DIRECTIVE 1:
In the records, update everything from the line containing "Screen dimensions: 991x1304" down to the end of the records by changing "toolbar" to "menu bar". Give back only those lines, with nothing else altered.

EXCERPTED TEXT:
Published 10/01/2019, 11:02 AM
Updated 10/01/2019, 04:09 PM
© Reuters.  Best Returns of the Year Lure ‘Believers’ to Clean-Energy ETFs

(Bloomberg) -- Exchange-traded fund investors are finally paying attention to clean-energy stocks thanks to a market-beating year.

The $439 million Invesco Solar ETF, known by its ticker TAN, has returned 58% this year, outperforming all other unleveraged ETFs in the U.S., according to data compiled by Bloomberg. That’s spurred the most demand for the fund in five years, with more than $60 million flowing in last quarter.

Despite a recent bout of weakness, clean-energy stocks have been on a tear as tariffs imposed by President Donald Trump on imported solar equipment gradually decline. Meanwhile, the outlook for greater use of renewables has also improved, further burnishing the appeal of companies like First Solar Inc (NASDAQ:FSLR)., one of TAN’s largest holdings.

DIRECTIVE 2:
According to the article on clean-energy ETFs, how much money flowed into the Invesco Solar ETF last quarter?

EXERCISE MATERIALS:
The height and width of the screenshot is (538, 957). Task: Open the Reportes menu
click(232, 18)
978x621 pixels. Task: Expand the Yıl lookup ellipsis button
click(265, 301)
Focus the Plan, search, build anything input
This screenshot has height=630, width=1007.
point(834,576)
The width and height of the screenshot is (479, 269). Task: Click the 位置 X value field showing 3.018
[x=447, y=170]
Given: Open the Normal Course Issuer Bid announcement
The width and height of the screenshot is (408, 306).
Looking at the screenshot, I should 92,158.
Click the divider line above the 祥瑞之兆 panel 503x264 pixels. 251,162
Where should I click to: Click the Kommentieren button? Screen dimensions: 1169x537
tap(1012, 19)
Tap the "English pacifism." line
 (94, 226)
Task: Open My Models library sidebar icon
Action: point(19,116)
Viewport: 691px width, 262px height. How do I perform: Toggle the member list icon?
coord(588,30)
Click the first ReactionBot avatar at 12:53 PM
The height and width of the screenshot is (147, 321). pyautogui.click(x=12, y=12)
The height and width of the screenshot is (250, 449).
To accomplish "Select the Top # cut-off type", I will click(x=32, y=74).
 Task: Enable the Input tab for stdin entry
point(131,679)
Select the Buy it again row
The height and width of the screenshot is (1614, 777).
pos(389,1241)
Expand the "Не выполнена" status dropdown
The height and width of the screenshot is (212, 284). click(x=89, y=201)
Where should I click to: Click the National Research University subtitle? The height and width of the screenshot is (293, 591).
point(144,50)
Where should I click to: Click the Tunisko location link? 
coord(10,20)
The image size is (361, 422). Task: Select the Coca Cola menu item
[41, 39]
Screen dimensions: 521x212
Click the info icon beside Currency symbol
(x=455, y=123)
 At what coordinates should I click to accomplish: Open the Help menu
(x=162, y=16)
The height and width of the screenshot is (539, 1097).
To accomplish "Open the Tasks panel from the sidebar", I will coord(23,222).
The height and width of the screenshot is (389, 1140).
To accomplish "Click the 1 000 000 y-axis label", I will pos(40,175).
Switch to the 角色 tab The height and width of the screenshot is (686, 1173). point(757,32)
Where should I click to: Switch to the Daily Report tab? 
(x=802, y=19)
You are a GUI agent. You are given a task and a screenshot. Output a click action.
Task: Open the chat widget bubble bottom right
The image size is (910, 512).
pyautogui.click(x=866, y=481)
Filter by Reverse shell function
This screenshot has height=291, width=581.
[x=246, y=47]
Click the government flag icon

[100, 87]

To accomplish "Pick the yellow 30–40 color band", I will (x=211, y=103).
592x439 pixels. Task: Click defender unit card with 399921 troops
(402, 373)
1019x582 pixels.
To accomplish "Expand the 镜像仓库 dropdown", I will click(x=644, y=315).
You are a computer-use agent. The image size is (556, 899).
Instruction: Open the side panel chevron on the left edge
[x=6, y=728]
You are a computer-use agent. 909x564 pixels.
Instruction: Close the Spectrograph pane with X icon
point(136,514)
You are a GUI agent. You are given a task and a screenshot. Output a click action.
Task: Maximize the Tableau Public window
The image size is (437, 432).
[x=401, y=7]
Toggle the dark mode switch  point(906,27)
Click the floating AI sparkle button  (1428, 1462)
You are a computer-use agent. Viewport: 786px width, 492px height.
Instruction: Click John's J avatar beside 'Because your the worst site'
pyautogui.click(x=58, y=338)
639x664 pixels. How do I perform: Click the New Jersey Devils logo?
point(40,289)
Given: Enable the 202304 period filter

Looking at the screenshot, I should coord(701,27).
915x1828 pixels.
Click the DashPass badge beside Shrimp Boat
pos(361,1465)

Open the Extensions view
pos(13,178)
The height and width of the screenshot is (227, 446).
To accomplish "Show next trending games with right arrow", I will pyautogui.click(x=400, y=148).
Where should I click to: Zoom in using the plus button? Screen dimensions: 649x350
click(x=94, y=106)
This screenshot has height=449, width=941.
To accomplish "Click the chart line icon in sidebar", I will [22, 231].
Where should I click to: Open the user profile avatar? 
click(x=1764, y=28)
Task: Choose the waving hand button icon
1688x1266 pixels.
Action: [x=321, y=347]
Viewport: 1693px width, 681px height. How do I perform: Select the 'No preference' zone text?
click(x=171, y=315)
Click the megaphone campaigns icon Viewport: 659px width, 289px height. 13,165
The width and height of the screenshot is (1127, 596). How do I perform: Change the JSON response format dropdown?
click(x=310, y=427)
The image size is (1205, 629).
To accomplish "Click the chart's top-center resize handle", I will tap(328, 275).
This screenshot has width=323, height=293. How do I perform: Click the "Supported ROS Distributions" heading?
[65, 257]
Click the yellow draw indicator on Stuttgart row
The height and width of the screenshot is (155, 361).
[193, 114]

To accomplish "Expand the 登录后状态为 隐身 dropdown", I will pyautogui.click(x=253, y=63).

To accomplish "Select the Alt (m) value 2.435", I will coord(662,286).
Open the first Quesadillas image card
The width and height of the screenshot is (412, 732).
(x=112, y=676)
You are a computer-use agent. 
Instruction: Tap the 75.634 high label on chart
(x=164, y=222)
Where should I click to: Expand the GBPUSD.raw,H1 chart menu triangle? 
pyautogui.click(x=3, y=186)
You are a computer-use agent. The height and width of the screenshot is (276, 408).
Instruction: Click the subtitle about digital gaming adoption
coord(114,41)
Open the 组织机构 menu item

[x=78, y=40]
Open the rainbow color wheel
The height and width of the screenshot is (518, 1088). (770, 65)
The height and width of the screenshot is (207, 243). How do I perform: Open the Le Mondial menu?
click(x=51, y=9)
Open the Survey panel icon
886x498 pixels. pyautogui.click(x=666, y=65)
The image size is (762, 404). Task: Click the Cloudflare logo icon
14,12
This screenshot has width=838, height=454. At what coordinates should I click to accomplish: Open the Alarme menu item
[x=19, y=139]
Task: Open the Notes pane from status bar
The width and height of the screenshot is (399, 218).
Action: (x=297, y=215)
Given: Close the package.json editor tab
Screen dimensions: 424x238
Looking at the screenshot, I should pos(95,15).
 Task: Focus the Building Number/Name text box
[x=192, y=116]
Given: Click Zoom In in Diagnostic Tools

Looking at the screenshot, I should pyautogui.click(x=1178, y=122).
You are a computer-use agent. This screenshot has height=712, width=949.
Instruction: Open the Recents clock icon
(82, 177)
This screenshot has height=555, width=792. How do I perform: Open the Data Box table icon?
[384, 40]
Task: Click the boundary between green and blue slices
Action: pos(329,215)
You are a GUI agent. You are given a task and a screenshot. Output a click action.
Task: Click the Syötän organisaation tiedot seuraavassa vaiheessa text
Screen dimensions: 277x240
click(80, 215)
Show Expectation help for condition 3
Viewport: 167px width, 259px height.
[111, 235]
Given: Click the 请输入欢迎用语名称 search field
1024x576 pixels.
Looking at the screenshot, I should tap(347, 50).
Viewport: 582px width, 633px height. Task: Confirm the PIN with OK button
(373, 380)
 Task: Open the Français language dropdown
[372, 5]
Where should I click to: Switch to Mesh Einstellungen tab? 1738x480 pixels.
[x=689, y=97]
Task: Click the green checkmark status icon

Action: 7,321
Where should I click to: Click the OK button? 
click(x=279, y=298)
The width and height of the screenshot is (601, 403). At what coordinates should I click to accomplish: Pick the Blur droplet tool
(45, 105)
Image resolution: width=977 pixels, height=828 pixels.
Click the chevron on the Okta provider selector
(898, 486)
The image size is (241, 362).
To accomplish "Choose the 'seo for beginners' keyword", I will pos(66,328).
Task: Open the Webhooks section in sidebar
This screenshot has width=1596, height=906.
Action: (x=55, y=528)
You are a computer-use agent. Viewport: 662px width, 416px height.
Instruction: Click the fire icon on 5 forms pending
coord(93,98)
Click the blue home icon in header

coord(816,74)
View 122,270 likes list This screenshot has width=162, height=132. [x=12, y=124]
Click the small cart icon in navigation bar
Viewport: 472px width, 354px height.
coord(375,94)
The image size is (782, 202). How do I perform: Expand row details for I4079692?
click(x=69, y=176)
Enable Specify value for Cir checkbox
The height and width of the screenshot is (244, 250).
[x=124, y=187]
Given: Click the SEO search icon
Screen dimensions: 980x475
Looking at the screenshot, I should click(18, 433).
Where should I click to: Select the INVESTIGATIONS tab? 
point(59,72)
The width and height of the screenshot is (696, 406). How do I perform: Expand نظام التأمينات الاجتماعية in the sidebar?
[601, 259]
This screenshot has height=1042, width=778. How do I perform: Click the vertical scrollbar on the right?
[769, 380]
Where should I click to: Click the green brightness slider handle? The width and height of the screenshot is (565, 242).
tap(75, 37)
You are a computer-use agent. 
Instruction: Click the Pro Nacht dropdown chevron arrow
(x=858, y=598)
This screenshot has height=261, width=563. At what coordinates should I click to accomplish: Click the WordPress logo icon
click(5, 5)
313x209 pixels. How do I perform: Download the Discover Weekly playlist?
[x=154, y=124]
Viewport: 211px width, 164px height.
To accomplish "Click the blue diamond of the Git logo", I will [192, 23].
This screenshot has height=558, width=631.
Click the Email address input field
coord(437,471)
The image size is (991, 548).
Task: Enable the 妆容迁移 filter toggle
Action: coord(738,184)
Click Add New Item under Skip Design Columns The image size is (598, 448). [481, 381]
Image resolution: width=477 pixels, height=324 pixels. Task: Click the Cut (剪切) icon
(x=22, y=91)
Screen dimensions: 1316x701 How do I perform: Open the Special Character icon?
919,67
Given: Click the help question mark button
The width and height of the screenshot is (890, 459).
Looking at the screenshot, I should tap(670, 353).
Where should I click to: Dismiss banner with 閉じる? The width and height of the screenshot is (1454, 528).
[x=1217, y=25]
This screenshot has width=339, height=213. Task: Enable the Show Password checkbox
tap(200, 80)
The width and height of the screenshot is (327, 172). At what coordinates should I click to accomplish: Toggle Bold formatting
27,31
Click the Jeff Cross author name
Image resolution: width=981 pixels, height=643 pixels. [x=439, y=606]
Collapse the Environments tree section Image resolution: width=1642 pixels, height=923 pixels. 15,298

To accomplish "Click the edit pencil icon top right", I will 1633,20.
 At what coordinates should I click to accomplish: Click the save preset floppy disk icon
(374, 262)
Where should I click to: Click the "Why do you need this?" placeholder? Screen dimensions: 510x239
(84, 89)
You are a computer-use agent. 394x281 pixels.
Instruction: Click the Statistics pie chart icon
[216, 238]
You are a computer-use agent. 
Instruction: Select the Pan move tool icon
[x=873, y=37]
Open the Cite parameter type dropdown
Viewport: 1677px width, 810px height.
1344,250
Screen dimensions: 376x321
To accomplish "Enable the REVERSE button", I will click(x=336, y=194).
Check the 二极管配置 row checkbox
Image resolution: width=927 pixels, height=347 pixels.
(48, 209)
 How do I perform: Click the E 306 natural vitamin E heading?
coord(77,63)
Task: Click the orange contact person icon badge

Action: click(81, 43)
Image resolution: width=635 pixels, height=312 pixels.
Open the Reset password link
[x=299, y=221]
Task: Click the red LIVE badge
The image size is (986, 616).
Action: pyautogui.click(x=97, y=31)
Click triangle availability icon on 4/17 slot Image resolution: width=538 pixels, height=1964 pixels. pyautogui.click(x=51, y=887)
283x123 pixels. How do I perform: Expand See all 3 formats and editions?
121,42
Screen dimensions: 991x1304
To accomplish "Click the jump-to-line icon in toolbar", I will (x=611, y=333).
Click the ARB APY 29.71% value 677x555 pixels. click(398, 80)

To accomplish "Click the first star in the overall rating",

CORRECT OUTPUT 1:
Screen dimensions: 991x1304
To accomplish "Click the jump-to-line icon in menu bar", I will (x=611, y=333).
Click the ARB APY 29.71% value 677x555 pixels. click(398, 80)

To accomplish "Click the first star in the overall rating",

CORRECT OUTPUT 2:
More than $60 million flowed into the fund last quarter.